Je sais qu'elles s'attendent à ce que je trouve les mots justes, ou peut-être même la solution, mais je ne peux pas y arriver tout seul.

— On pourrait commencer par récapituler tout ce qu'il s'est passé avant sa disparition, quand on était près du lac, dit Théa en jouant avec les mèches de son chignon. Peut-être qu'on a loupé quelque chose d'évident.

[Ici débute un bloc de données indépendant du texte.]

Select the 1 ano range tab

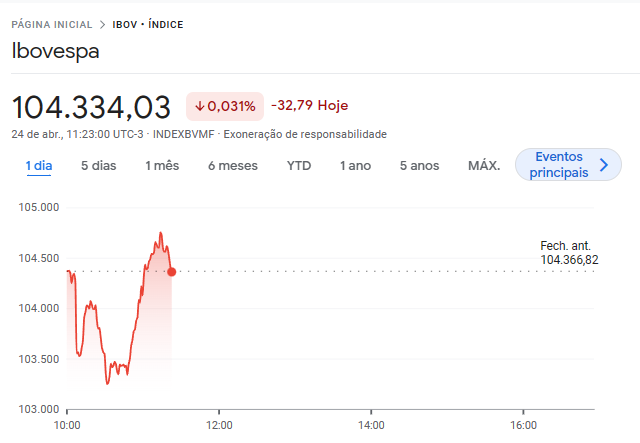coord(355,165)
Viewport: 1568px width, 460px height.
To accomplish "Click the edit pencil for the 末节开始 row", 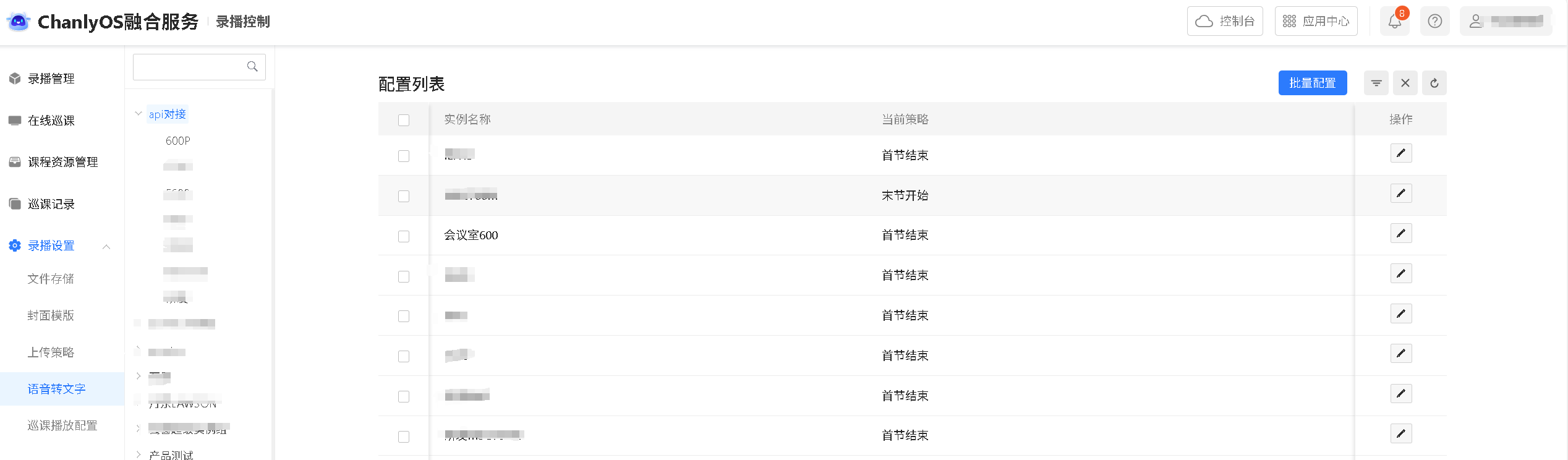I will coord(1400,194).
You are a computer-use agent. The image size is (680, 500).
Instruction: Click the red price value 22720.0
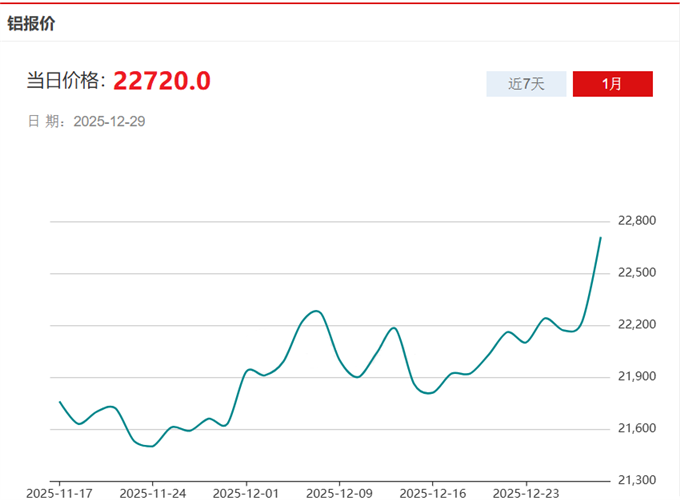coord(161,81)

— C'est vrai, ça nous aiderait.

Je me triture la tête pour remettre dans l'ordre tous les événements, toutes les bribes de souvenirs qui veulent à tout prix disparaître de mon esprit. Il y a forcément un indice dans son comportement, dans ses mouvements ou dans le chemin qu'il a pris lorsqu'on l'a vu pour la dernière fois.

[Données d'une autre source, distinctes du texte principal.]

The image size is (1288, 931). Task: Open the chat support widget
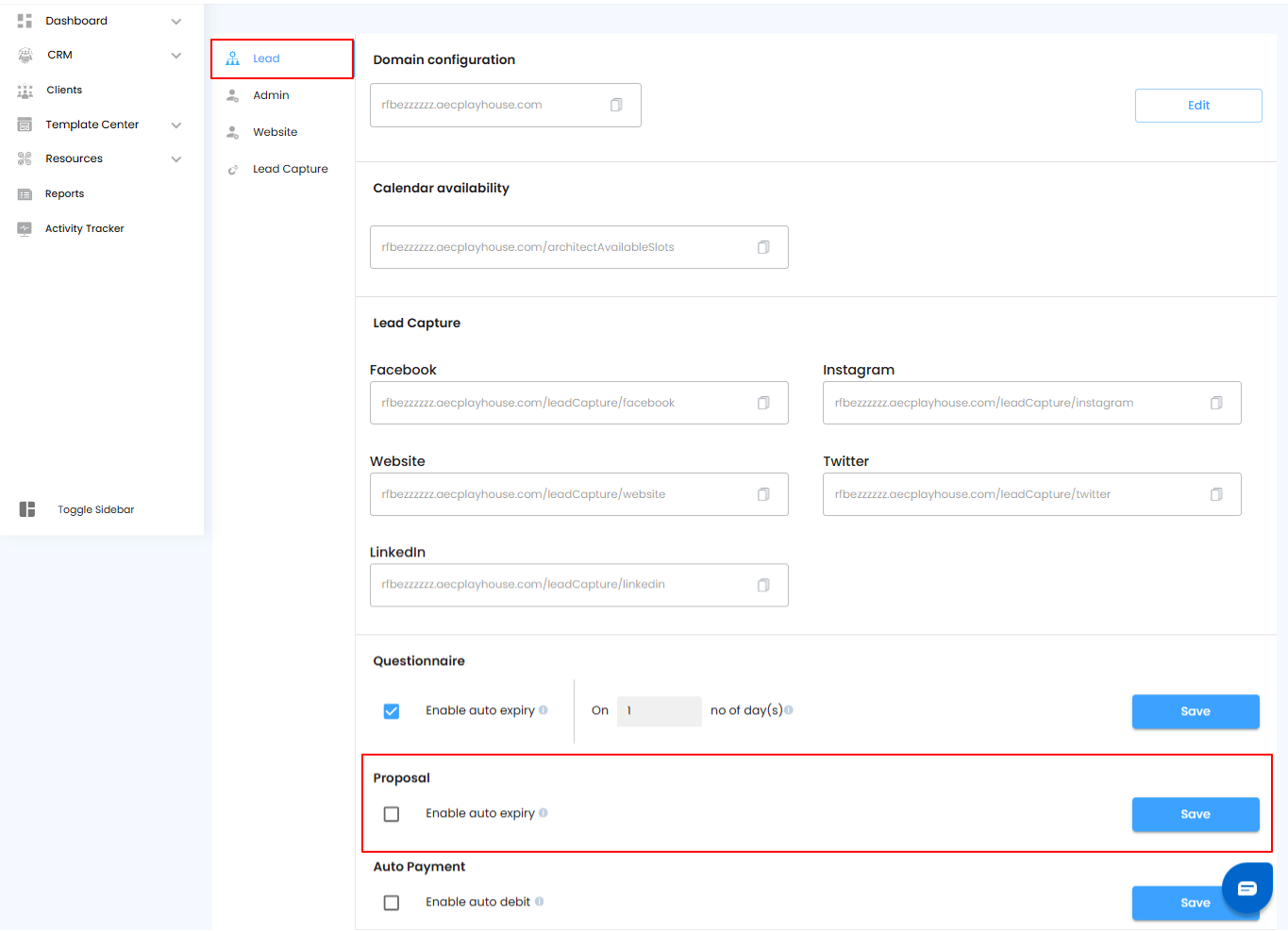tap(1246, 888)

— Donc... nous étions tous au lac. Et je suis rentré assez tôt au camping-car pour me reposer.

Je ne sais pas dans quel but je regarde Erinn, mais elle ne bouge pas d'un poil.

— Aaron avait déjà commencé sa balade lorsque je suis parti. Comme j'étais sous l'eau en train de jouer avec Esther et Théa la plupart du temps, je n'ai pas fait super attention à lui... Je ne me souviens même plus de ce qu'il nous a dit avant d'y aller. Il n'est venu qu'une ou deux fois nous parler rapidement et, sinon, il restait dans son coin pour trier les papiers qui s'étaient envolés durant la tempête.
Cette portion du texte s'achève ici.